Così l’artista Daniele Milvio descrive il luogo dove ricava il materiale per i suoi quadri in pelle di serpente, esposti nella mostra intitolata «Red Herring» presso lo Spazio Amanita. In corso fino al 10 marzo, la mostra presenta una serie di quadri realizzati in pelle di serpente e cinque sculture in bronzo. La galleria, aperta nel 2021, ha sedi a Firenze e New York e si occupa di promuovere artisti emergenti con un’attenzione particolare all’arte italiana.

«Red Herring» vuole dire depistaggio. È una traduzione inglese dell’espressione latina «ignoratio elenchi» che implicava l’argomentazione di un tema alternativo rispetto a quello principale, mancando il punto apposito per aggirare l’avversario. Entrati in galleria uno dei primi quadri è «Porta Chiusa», una grande tela composta da pelle di serpente bianca tesa in strisce orizzontali. La pelle di serpente crea una sensazione di sospetto e richiede una maggiore attenzione. I quadri, o serpenti, come li chiama l’artista con una sineddoche, attirano lo spettatore con le loro diverse dimensioni, composizioni e colori a evidenziare l’interesse per sensuali accostamenti cromatici.
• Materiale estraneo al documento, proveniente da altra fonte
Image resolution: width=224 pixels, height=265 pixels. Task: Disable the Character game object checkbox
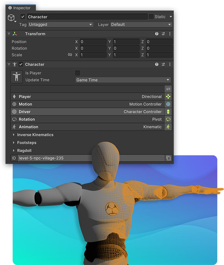tap(23, 17)
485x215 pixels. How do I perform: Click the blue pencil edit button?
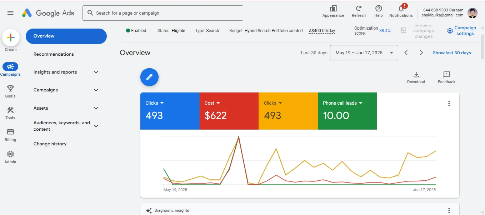coord(149,77)
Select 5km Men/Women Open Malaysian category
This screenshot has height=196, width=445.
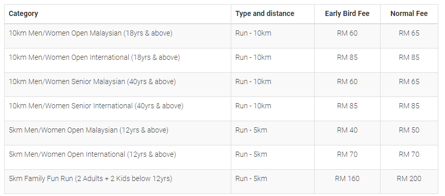(89, 130)
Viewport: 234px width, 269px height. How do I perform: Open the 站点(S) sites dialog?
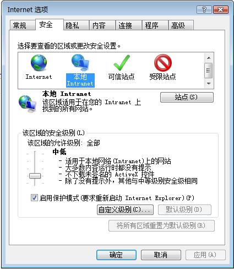click(187, 97)
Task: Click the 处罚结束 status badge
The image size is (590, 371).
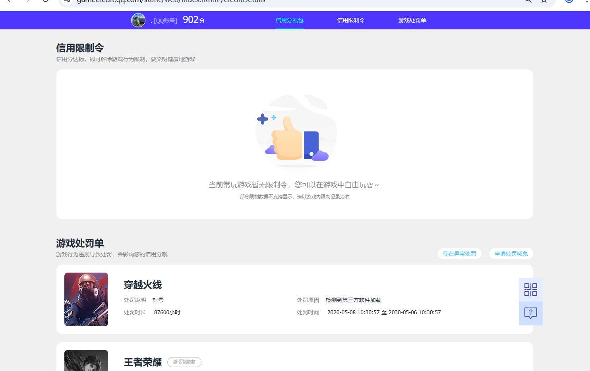Action: tap(184, 362)
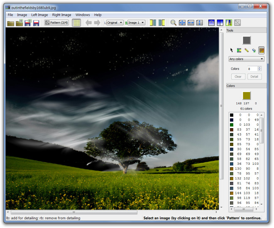Click the olive color swatch under Colors
Image resolution: width=274 pixels, height=228 pixels.
(247, 95)
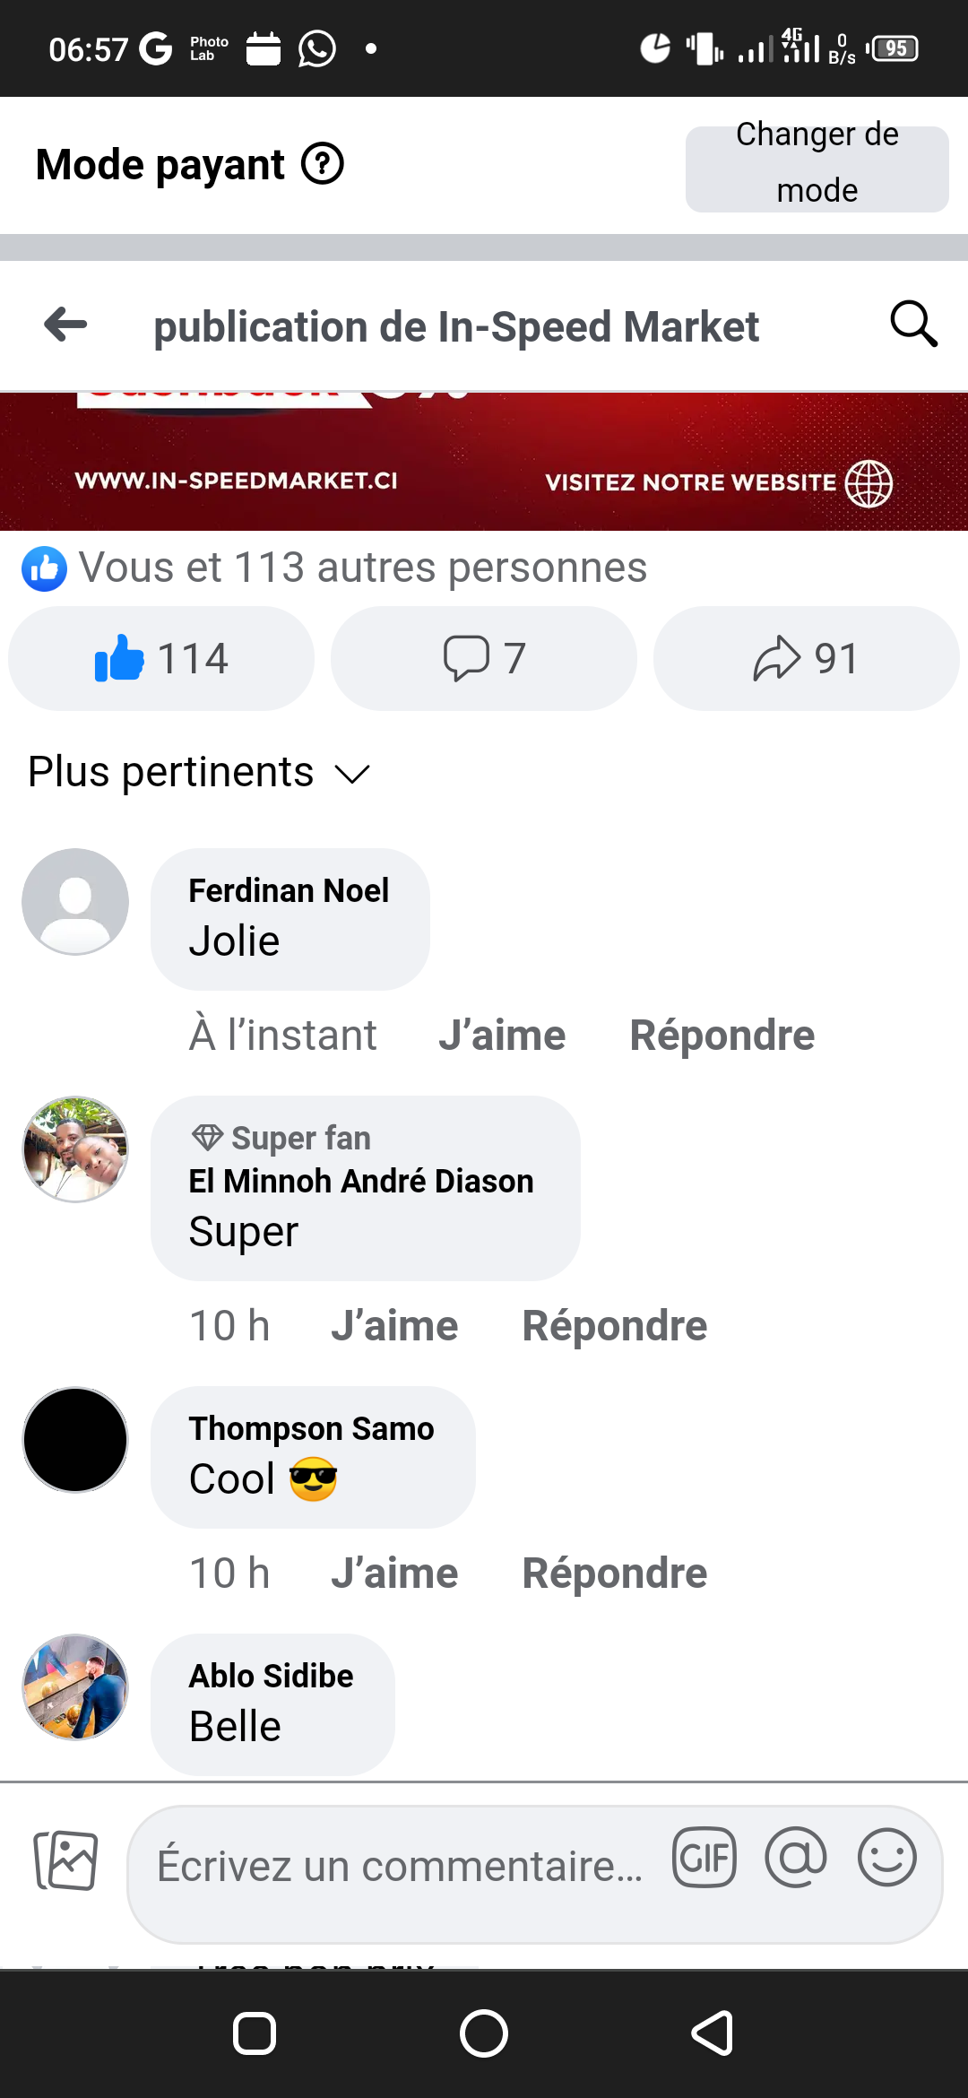
Task: Reply to El Minnoh André Diason's comment
Action: click(615, 1326)
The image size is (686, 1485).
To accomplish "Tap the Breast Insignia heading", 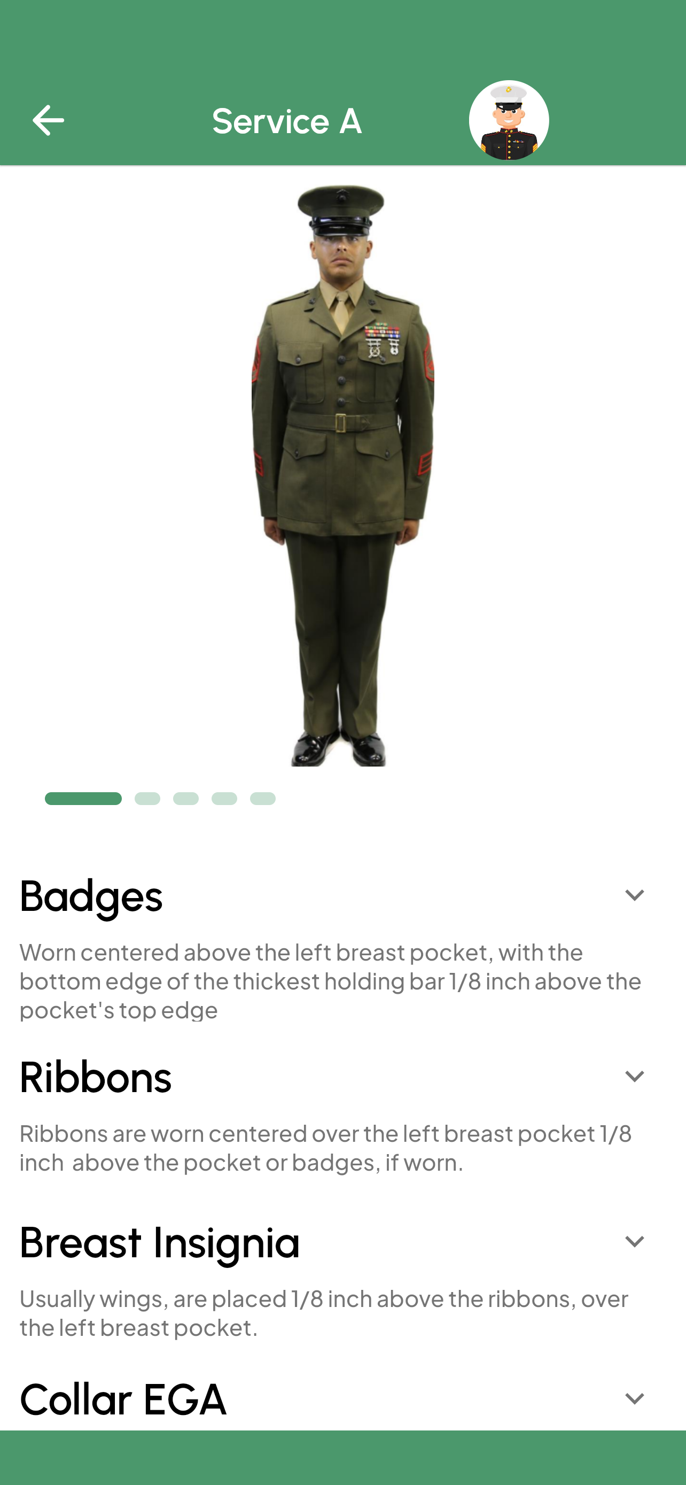I will click(160, 1242).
Milvio vuole creare opere «a prova di pensiero penetrante, troppo colore, troppi riflessi, un reticolo, quello delle squame, che intrappola lo sguardo in una quantità di rimandi asfissianti». Nonostante l’apparente astrazione dei quadri, i titoli aprono a una serie di rimandi culturali eterogenei. Per esempio «La capostipite di sé», il trittico del 2023 di colore rosso e nero che ricorda un tramonto sul mare, richiama la figura storica di Caterina Marcenaro, una donna autoritaria quanto illuminata a cui si deve la creazione del sistema dei musei civici di Genova, oggi Patrimonio dell’Umanità. Un’altra opera intitolata «188 cm», come l’altezza dell’artista, è composta di pelle di pitone in strisce verticali e costituisce una sorta di autoritratto nella forma di una celebre «zip» di Barnett Newman.

Esposte, oltre ai dipinti, troviamo cinque sculture, in cui dei mappamondi illuminati sono in precario equilibrio su dei «moci» realizzati in bronzo patinato.
L’utilizzo di materiale destinato all’uso commerciale per i suoi quadri e la decisione di aggiungere alle sculture in bronzo la funzione di lampade evidenzia una scelta di tipo funzionale, piuttosto che estetica o di lusso, che sembra suggerire una riflessione più ampia sulle nostre scelte di consumo. Che cos’è che stiamo comprando, quali sono i motivi che ci spingono a farlo? Qual è il ruolo dell’opera d’arte e la nostra relazione rispetto ad essa? «Incerti tra il biblico e il pagano non riusciamo a provare empatia per gli esseri di cui è piena la mostra», scrive l’artista.

Questi sembrano suggerire un’immagine ironica della condizione umana, sempre in bilico tra il desiderio di elevazione verso l’alto e la reale vita quotidiana, ridicola e banale (rappresentata da uno strumento utilizzato per pulire i pavimenti).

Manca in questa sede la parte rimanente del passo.